Les comités d'école et les comités de cogestion sur les rampes de lancement (Journal 4/2009) Patrick Arendt

Faut-il le rappeler pour la énième fois que l'introduction des comités d'école était une des revendications majeures du SEW/OGB-L. Le fait que la nouvelle loi sur l'enseignement fondamental donnait enfin une base légale à la cogestion, était l'argument clé pour soutenir la nouvelle loi.
Faut-il rappeler que le concept de la gestion des écoles par un comité, formé par des enseignants élus démocratiquement au sein du corps enseignant, n'a pas été inventé lors de l'élaboration de la réforme scolaire. Des comités existaient auparavant dans bon nombre de communes. Ils avaient bien compris que le délégué du personnel était trop souvent pris entre le marteau et l'enclume et n'arrivait pas à satisfaire les demandes et exigences qui venaient des enseignants, de la commune et de ses supérieurs hiérarchiques. Les comités de cogestion, une équipe pédagogique avant la lettre, pouvait gagner le poids et l'influence nécessaire pour faire valoir les intérêts des enseignants. Bien que les comités avaient adopté des modes de fonctionnement différents pour s'adapter aux besoins de leurs écoles, ils apportaient un plus au fonctionnement de leurs écoles.

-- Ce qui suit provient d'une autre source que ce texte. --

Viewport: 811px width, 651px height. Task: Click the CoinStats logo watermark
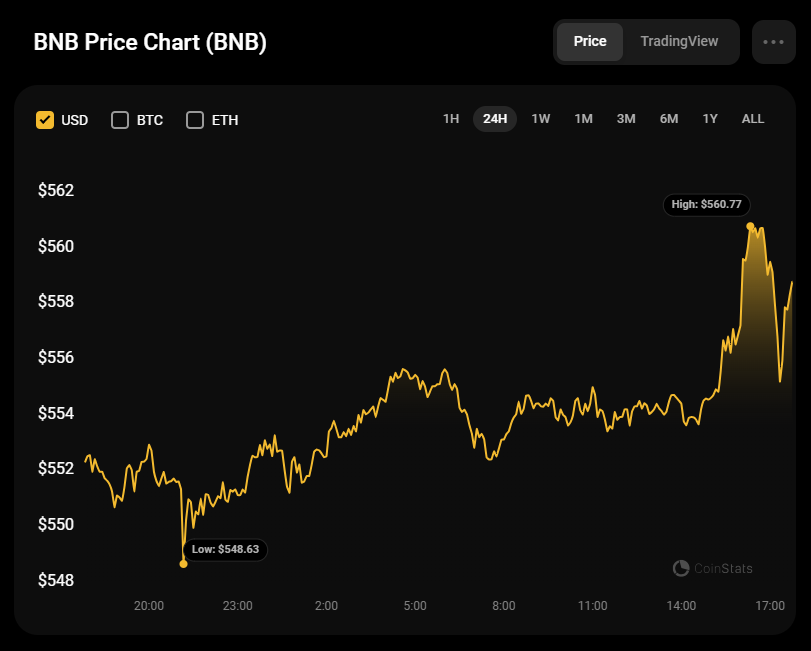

La mise en place d'un comité de cogestion pour les grandes communes se révèle d'une grande importance. Il est indispensable que les enseignants disposent d'une représentation au niveau communal pour se faire une vue globale de la situation scolaire de la commune et pour coordonner les propositions émanant des différentes écoles, afin de présenter un projet de développement scolaire cohérent aux responsables politiques. La répartition des moyens, des postes, des classes et du budget doivent se faire selon les besoins des écoles des différents quartiers afin de garantir l'égalité de la qualité de l'enseignement. Les comités de cogestion élus par tous le personnel des écoles de la commune seront le garant d'un traitement équitable de toutes les écoles. Les autorités communales pourraient bien être tentées de privilégier tel projet au détriment de tel autre et d'accorder plus de moyens à telle école au détriment de toutes les autres. Le rôle d'un comité de cogestion sera de veiller au traitement équitable de toutes les écoles et d'organiser une réflexion approfondie sur la qualité des différents projets. Une telle analyse orientera les prises de décision communales ainsi que l'élaboration de projets futurs. Vu le rôle important des comités de cogestion, le SEW/OGB-L regrette que la loi ne prévoie pas plus de moyens et de décharges pour cette tâche, ce qui risque d'affaiblir la force de proposition des enseignants dans les grandes communes.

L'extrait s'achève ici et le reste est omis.